§ Assignment:
Among the entries below, please repeat exactly and only the lines from the line containing "Find a Location (226, 14)" to the line containing "Events (313, 36)", both lines included.

---------- Exercise materials

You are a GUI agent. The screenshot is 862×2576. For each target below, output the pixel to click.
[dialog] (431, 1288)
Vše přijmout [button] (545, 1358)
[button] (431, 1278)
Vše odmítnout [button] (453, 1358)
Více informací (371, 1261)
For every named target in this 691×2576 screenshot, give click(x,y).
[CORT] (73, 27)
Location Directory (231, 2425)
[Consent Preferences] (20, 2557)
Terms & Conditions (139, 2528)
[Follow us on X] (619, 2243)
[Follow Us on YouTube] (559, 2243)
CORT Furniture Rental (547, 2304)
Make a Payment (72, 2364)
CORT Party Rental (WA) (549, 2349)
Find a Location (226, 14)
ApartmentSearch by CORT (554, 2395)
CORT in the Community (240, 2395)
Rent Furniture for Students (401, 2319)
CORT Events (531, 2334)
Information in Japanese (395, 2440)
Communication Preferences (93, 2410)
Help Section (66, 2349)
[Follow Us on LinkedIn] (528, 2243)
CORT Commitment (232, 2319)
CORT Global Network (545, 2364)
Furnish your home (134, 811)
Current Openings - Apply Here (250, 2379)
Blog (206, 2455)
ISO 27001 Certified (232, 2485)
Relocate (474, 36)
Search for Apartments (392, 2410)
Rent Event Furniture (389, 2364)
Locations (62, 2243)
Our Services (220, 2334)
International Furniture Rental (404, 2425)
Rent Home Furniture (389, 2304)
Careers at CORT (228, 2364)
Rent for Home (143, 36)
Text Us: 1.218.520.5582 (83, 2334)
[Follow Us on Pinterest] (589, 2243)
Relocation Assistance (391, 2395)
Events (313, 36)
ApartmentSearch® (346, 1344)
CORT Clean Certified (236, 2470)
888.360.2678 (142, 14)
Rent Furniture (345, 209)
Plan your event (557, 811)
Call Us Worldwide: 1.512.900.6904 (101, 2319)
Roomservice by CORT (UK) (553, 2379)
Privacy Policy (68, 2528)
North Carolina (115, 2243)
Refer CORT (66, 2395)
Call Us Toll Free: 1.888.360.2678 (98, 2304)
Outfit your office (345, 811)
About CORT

--------------------

§ Result:
Find a Location (226, 14)
ApartmentSearch by CORT (554, 2395)
CORT in the Community (240, 2395)
Rent Furniture for Students (401, 2319)
CORT Events (531, 2334)
Information in Japanese (395, 2440)
Communication Preferences (93, 2410)
Help Section (66, 2349)
[Follow Us on LinkedIn] (528, 2243)
CORT Commitment (232, 2319)
CORT Global Network (545, 2364)
Furnish your home (134, 811)
Current Openings - Apply Here (250, 2379)
Blog (206, 2455)
ISO 27001 Certified (232, 2485)
Relocate (474, 36)
Search for Apartments (392, 2410)
Rent Event Furniture (389, 2364)
Locations (62, 2243)
Our Services (220, 2334)
International Furniture Rental (404, 2425)
Rent Home Furniture (389, 2304)
Careers at CORT (228, 2364)
Rent for Home (143, 36)
Text Us: 1.218.520.5582 (83, 2334)
[Follow Us on Pinterest] (589, 2243)
Relocation Assistance (391, 2395)
Events (313, 36)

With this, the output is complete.